**Passage provided:**
The Trustees Of The Donnelly Trust want to demolish existing flats, shops and a house in Brockhurst Road, Gosport, to make way for the two-bedroom flats.

Residents living in nearby The Shrubbery have concerns over privacy, parking spaces and access for refuse and emergency services.

And they argue the flats will overlook gardens in the road, invading their privacy.

Martyn Poxton, of The Shrubbery, is leading a campaign to object to the plans.

He said: ‘If six couples buy these flats and each couple have a car each then there would be no parking spaces left for other residents or visitors so they will end up parking in The Shrubbery.

‘It is proposed to open up an access road as you come round into The Shrubbery, just short of the double yellow lines. This will have a major impact on our cul-de-sac, both for cars and, most importantly, for our children’s safety.’

So far nine letters of objection have been sent to Gosport Borough Council.

The flats will have 12 parking spaces, 36 cycle bays and a disabled parking space, which a Hampshire County Council report agrees is sufficient.

But the council’s report has concerns over lack of detail.

It says the plans do not allow them to judge if the flats will endanger or inconvenience road-users.

And it says the trust must show how refuse vehicles can access the road and a nearby warning on a crossing may need to change.

Philip Wallis, of The Shrubbery, is concerned over access to his road from Kingsley Road if the new flats are built as planned.

He said: ‘The turning from Forton Road into Kingsley Road is already very dangerous but especially turning left.

‘You are not only increasing the numbers of those using the turn-off into Kingsley.

‘More importantly, adding more vehicles trying to park on the roadside in Kingsley Road and The Shrubbery will be contributing to the already congested parking.

The trust’s agent, Trevor Ayles, said he did not want to comment while the plans are still being considered.

Mr Ayles added he could not confirm the interests of the trust but said the trustees own the land.

**Instruction:**
Answer these questions from the Brockhurst Road flats article:
1. How many letters of objection have been sent to Gosport Borough Council so far?
2. How many cycle bays will the flats have?
3. Who is the trust's agent?
Rely only on the article about the Brockhurst Road flats.

**Recorded information:**
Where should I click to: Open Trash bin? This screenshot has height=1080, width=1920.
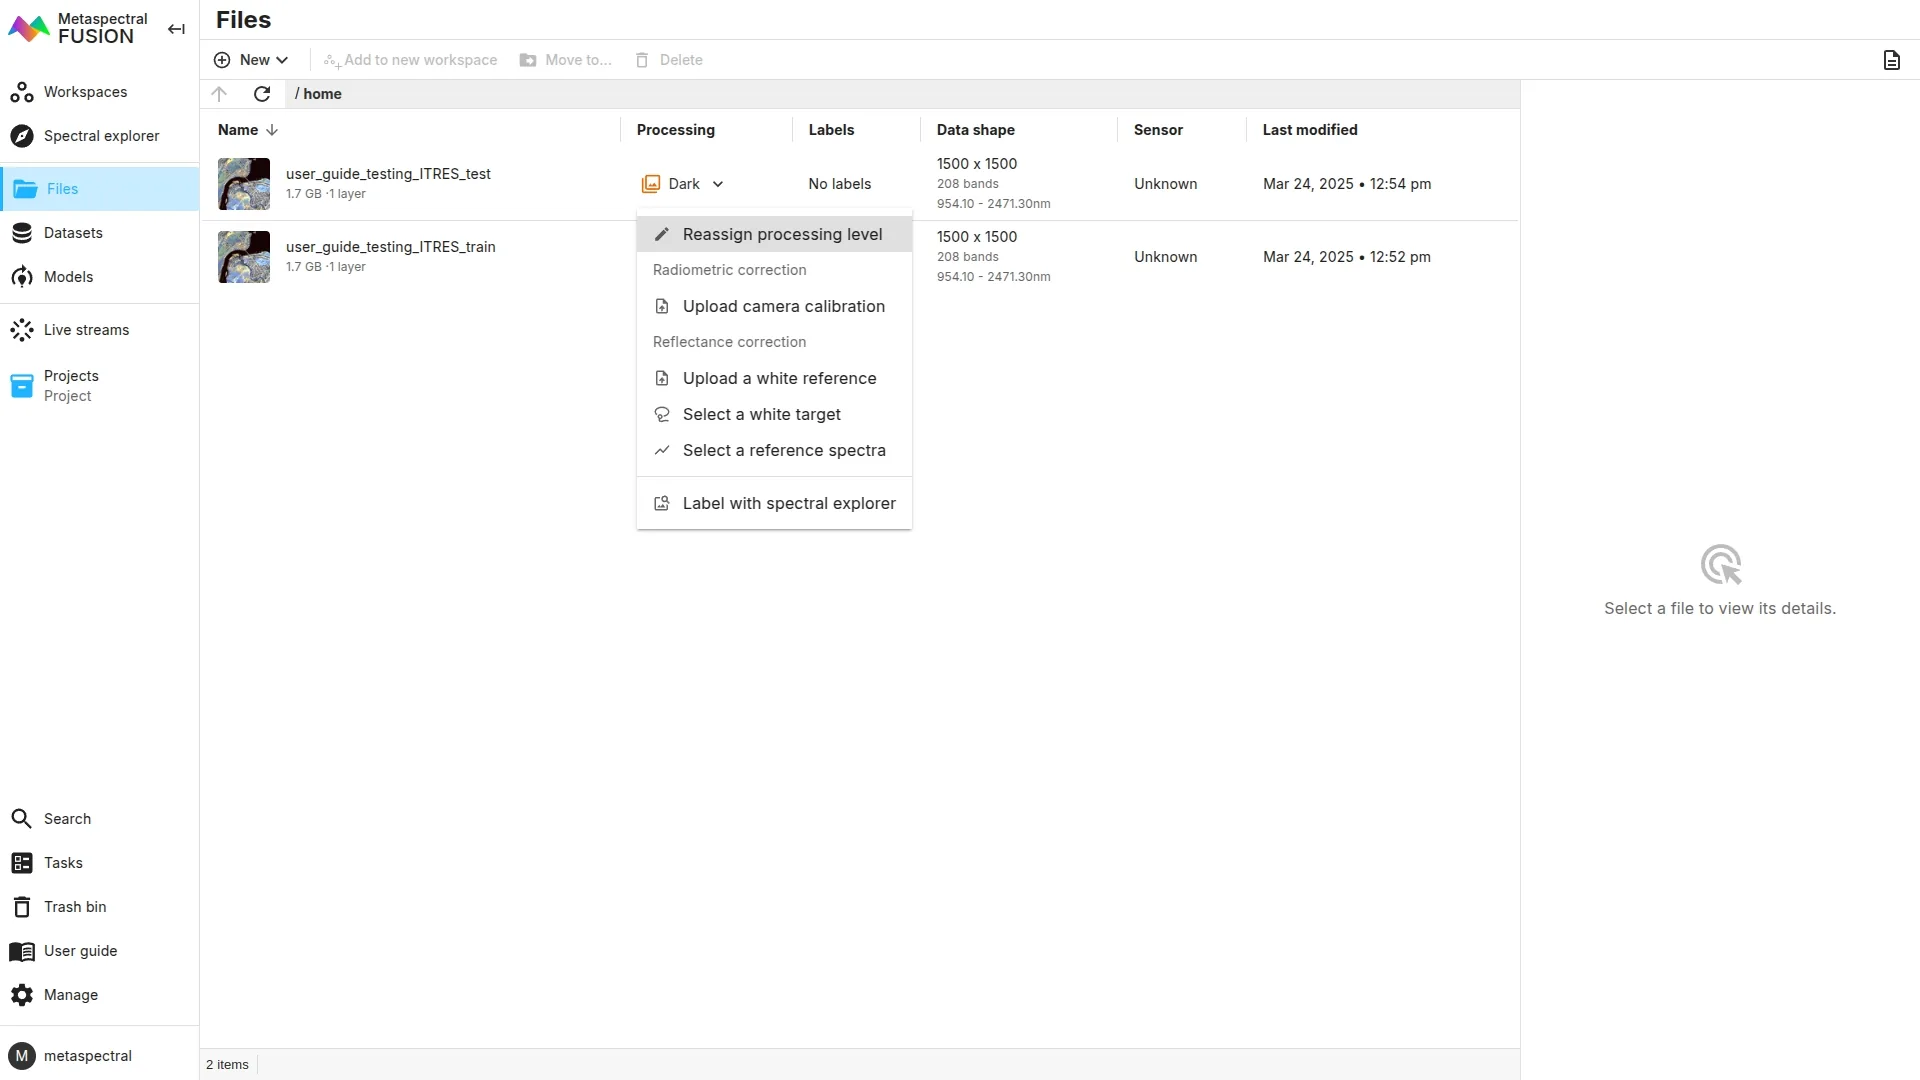click(74, 907)
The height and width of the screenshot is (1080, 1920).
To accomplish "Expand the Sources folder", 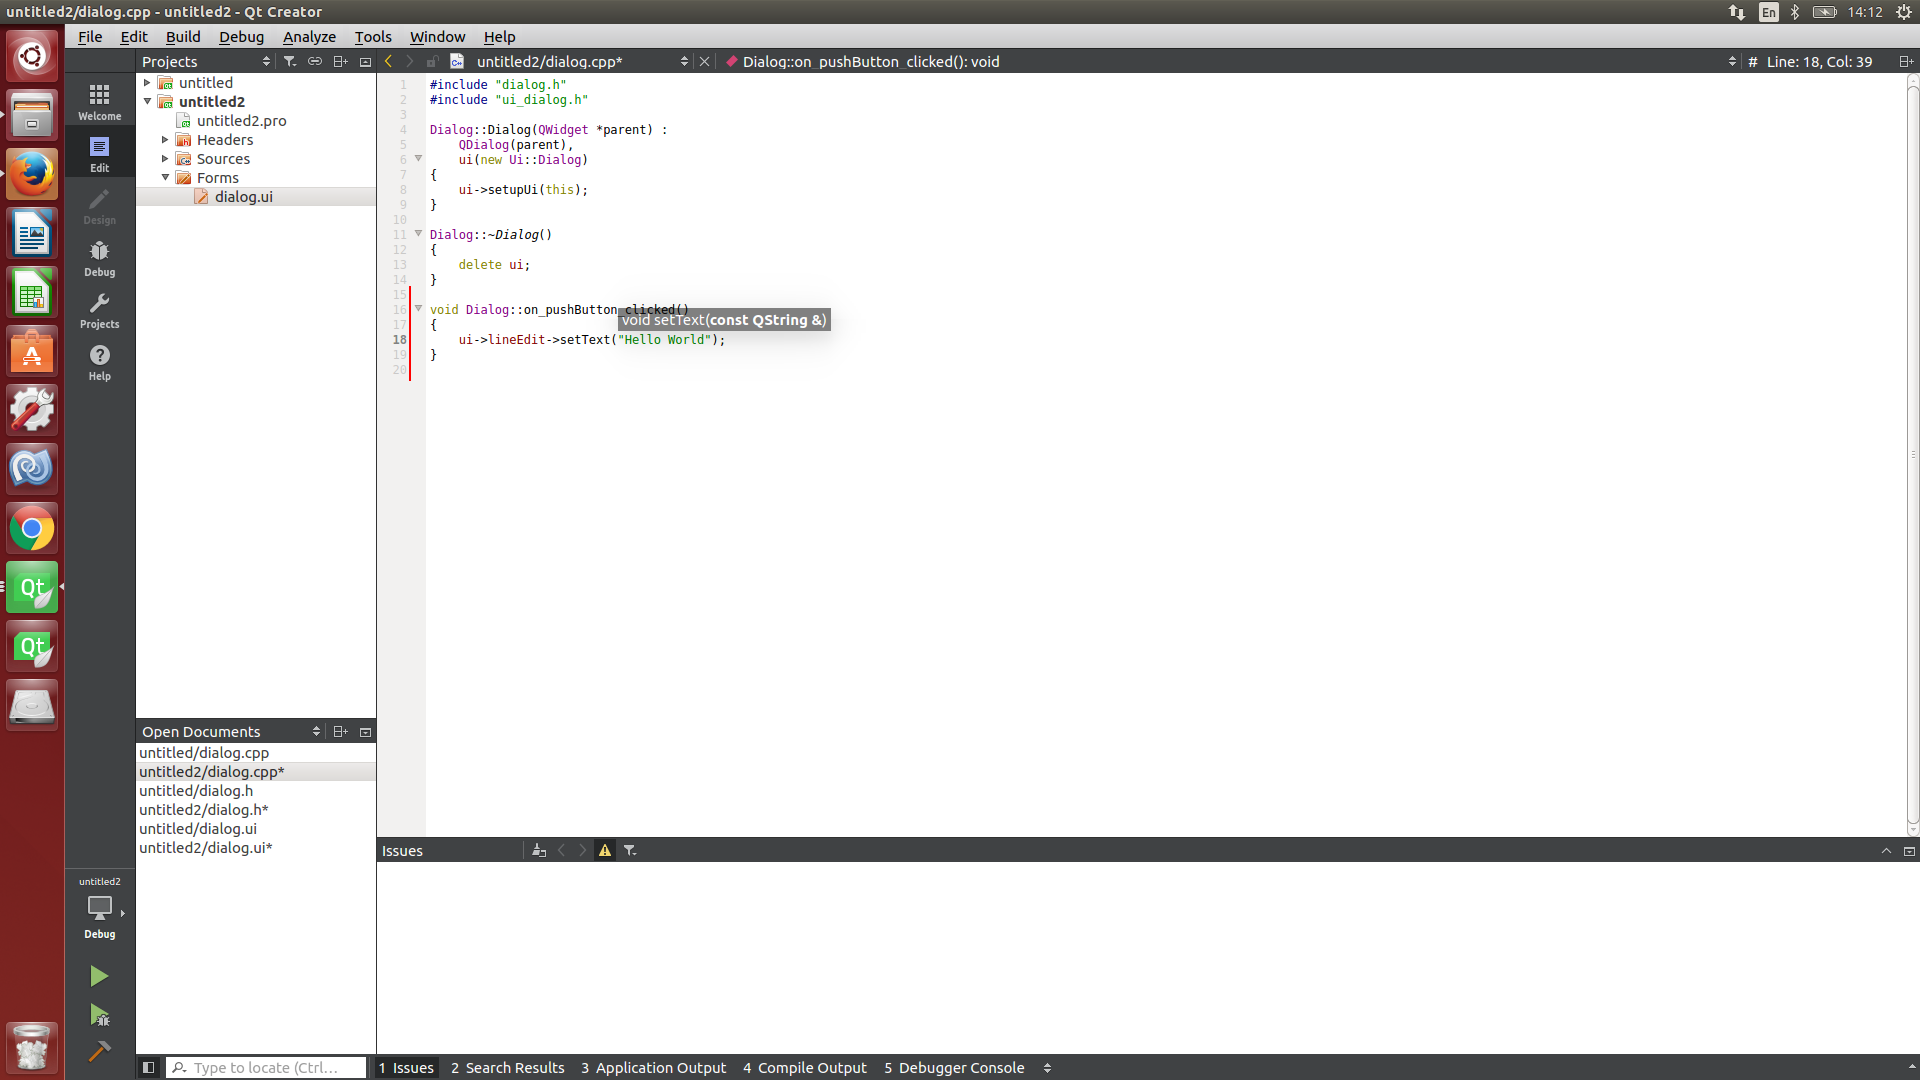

**Answer for the task:**
1. Nine
2. 36
3. Trevor Ayles